**Dataset records**
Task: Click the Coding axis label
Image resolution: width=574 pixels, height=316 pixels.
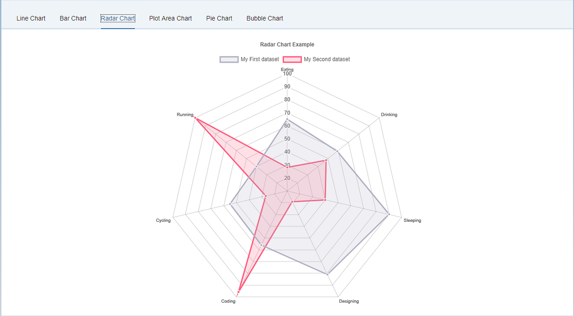Action: pyautogui.click(x=228, y=301)
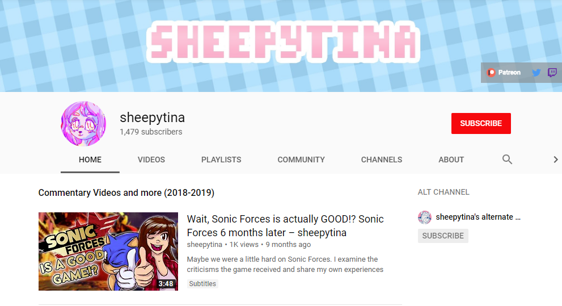This screenshot has width=562, height=306.
Task: Subscribe to sheepytina with red button
Action: (x=481, y=123)
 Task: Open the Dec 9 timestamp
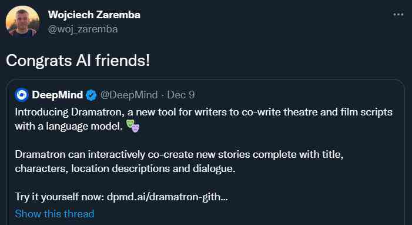[x=181, y=95]
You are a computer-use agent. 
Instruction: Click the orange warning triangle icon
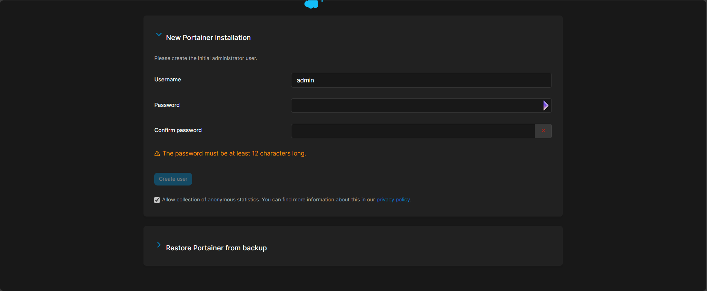157,153
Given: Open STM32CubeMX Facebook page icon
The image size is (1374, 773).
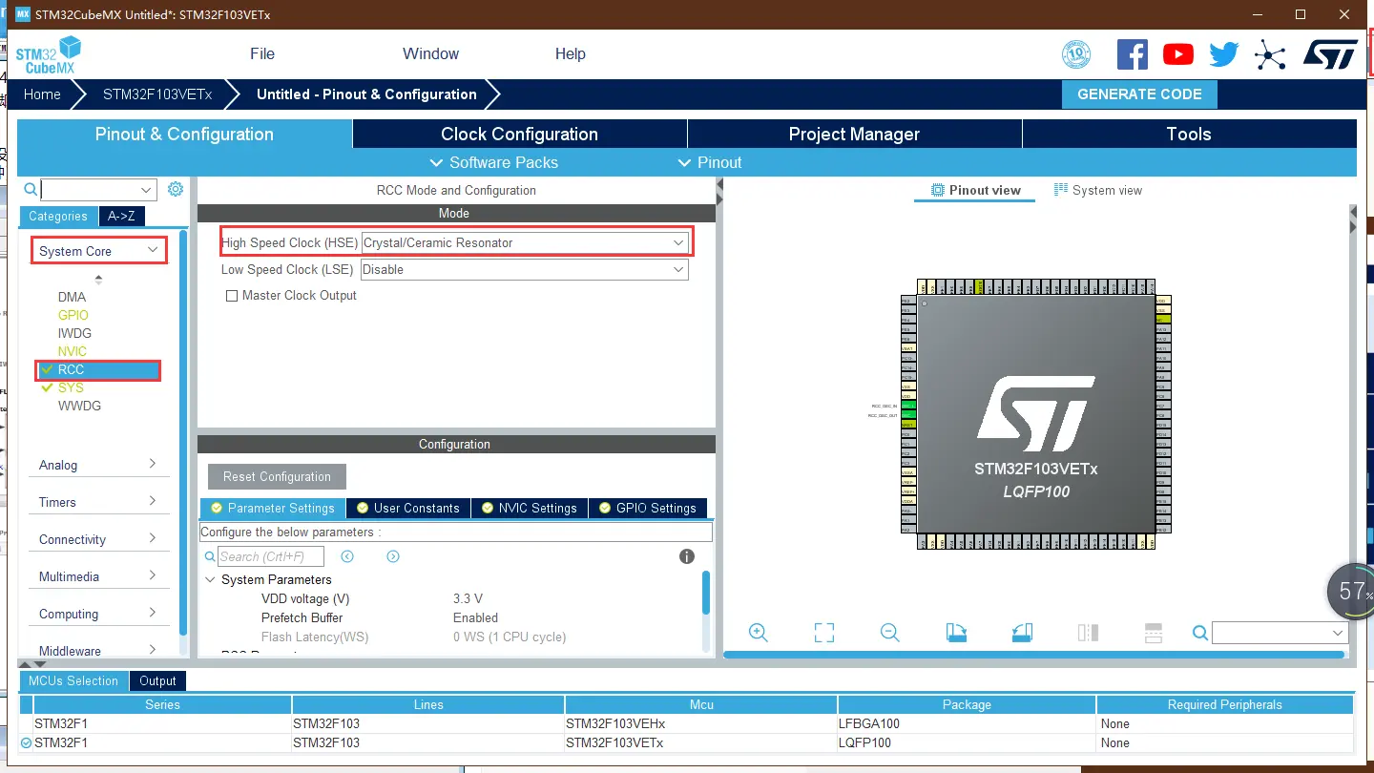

**Exercise details**
Pictures aside, please output the whole listing exactly as it appears above.

**Response for this exercise**
Task: Click the Coding axis label
Image resolution: width=574 pixels, height=316 pixels.
Action: pyautogui.click(x=228, y=301)
This screenshot has width=562, height=306.
Task: Subscribe to sheepytina with red button
Action: (x=481, y=123)
 Task: Open the Dec 9 timestamp
[x=181, y=95]
You are a computer-use agent. 
Instruction: Click the orange warning triangle icon
157,153
Given: Open STM32CubeMX Facebook page icon
The image size is (1374, 773).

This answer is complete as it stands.